After the adjustment period passed, within days back on Lamictal the fog had lifted, and I was back at my computer writing away. FYI: I don’t know what the industry thinks the drug is supposed to do outside of keeping the bipolars in line. But it’s good for other medicated bipolars out there to know that at least for me, this particular drug doesn’t clash with my manic moments of inspiration. I can think like an artist and be productive as an artist and live the lifestyle on the clock my biorhythms naturally align with; and think like a writer and be productive as a writer and still walk within timeless shamanic journeys with my ancestors and guides. But, I may never have needed any drug from the beginning. If the system was different, and it didn’t choose medication as the first course of treatment for mental breakdown, my mind would never have become dependent on such powerful substances. Nowhere else in the medical establishment is treatment forced upon someone as in the psychiatric institution. This establishment had abused my brain chemically for decades and created for me a sub-standard life because of it. But I had no choice but to comply. When dealing with the psychiatric institution, resistance is futile.


  1. Eoin Ó Tuama on June 21, 2016 at 10:23 pm

    You are so literate for being on those drugs. I was on three of those too. I am now on a low dose of solian only. And a vitamin regime & cbd oil. I’m leaving psychiatry. Fuck em. You recover better outside it. Thanks and hug.

  2. Michael O'Keefe on June 21, 2016 at 10:53 pm

    Interesting read. Ken Kesey’s exposition of mental health as control and punishment, and the concept of “normal” comes to mind. I’m interested to hear more about the onset and manifestation of your bi-polar condition, and how that factors in the equation.

    • Jennifer Siciliano on July 15, 2016 at 5:24 am

      The concept of normal, as you know, is the most subjective thing in the world, and yet we hold it as the ultimate absolute. My bipolar “condition” is simply who I am. Its “manifestation” is revealed through the story of my life, which is normal to me. It may not seem normal to the psychiatric institution, therefore, they have convinced everyone else that we have a sort of “condition” that needs curing. It’s time for a new language. My inner self has been waking up for years into the clear conviction that it’s a full sham, and I’m sick of living my life wearing a tag like a damn dog as to what my mental ills are. But you know I love you, Michael, and thanks for the comment!

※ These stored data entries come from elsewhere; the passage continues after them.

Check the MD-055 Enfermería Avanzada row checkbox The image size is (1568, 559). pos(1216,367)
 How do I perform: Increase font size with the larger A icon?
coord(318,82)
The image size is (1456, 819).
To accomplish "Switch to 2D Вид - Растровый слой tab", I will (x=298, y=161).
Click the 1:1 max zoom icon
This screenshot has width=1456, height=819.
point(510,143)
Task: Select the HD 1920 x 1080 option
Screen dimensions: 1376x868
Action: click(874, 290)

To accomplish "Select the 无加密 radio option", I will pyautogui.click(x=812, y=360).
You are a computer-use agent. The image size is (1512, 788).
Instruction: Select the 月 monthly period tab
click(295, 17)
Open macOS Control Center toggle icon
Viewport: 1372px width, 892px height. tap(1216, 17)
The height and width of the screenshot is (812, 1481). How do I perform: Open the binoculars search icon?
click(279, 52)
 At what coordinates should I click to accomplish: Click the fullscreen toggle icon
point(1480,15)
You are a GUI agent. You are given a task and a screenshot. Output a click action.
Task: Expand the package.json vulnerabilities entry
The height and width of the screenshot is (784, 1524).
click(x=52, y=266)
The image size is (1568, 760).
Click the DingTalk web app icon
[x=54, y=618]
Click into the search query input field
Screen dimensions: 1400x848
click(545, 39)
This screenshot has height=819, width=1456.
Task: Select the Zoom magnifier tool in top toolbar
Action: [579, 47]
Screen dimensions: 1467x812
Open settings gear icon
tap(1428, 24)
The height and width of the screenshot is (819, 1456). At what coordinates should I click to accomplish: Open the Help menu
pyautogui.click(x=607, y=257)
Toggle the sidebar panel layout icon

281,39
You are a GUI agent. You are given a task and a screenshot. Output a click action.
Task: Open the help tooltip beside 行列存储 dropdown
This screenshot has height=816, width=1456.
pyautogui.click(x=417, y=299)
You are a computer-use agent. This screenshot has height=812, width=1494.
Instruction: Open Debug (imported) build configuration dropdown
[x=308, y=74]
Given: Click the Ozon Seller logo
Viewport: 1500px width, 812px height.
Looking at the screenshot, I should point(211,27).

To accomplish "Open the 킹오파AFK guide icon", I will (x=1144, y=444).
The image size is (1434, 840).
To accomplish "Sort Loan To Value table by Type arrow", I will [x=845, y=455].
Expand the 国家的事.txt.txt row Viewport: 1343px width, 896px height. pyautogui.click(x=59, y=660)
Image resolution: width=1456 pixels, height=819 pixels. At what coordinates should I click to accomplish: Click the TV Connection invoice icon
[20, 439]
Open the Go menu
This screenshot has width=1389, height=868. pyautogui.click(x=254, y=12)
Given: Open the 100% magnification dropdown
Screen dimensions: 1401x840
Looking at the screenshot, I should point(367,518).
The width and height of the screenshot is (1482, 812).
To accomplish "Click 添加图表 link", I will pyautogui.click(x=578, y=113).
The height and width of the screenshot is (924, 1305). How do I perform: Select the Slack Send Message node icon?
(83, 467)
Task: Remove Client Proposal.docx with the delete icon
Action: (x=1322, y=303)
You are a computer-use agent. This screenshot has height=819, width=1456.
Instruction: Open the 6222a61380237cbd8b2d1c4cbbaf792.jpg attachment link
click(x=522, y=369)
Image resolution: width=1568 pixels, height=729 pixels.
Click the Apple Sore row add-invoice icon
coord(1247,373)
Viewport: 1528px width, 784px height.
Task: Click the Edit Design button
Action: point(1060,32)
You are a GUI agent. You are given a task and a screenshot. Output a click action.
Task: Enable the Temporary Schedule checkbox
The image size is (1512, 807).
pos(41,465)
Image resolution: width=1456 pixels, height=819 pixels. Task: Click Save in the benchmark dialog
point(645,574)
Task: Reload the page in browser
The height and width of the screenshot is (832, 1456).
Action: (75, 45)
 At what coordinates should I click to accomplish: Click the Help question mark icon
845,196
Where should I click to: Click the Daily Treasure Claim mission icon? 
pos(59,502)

  3. david13224anincipientearthscienceteacher on July 19, 2016 at 12:24 am

    I’m clearly impressed with this incredibly articulate and artistic lady. “When dealing with the psychiatric institution, resistance is futile,” sadly true. My time was 3 decades (30 years) after naively and foolishly signing into a state hospital in the 80’s, then for 5 months of neuroleptic compliance drugging until I was disabled, signed myself out against medical advice, then back in and out, chemical imbalance b.s., the rest is unfortunate ironic history until my last dose of atypical neuroleptic 7 months ago, horrendous withdrawal and hopeful continued recovery in my late 50’s. Support is crucial to us, yet so lacking. After so many years, many rocky relationships and career attempts, a B.A. and M.S. in the earth sciences, two completed running marathons and other running races and my healthier nature sustaining me, yet and my hopes and dreams for a former life not realized, my journey continues… I’m yet struggling for my survival.

    • Jennifer Siciliano on August 25, 2016 at 1:32 am

      Thank you so much for telling your story. You sound like an amazing psychiatric survivor yourself. It’s so great to finally reach a point in my life where people can share these pasts and others will finally listen. We’ve gone through a lot, but in the end we can change things because we show people the way to break free. It’s a long journey ahead in my mission to be a voice in the anti-psychiatry movement, and I am most of all driven to do it for my son. Because after all, he has a bipolar mom and he has my genes, so they will be watching out for him, and he will be labeled soon enough. So my mission is time sensitive. It’s great to connect with someone who sees the truth.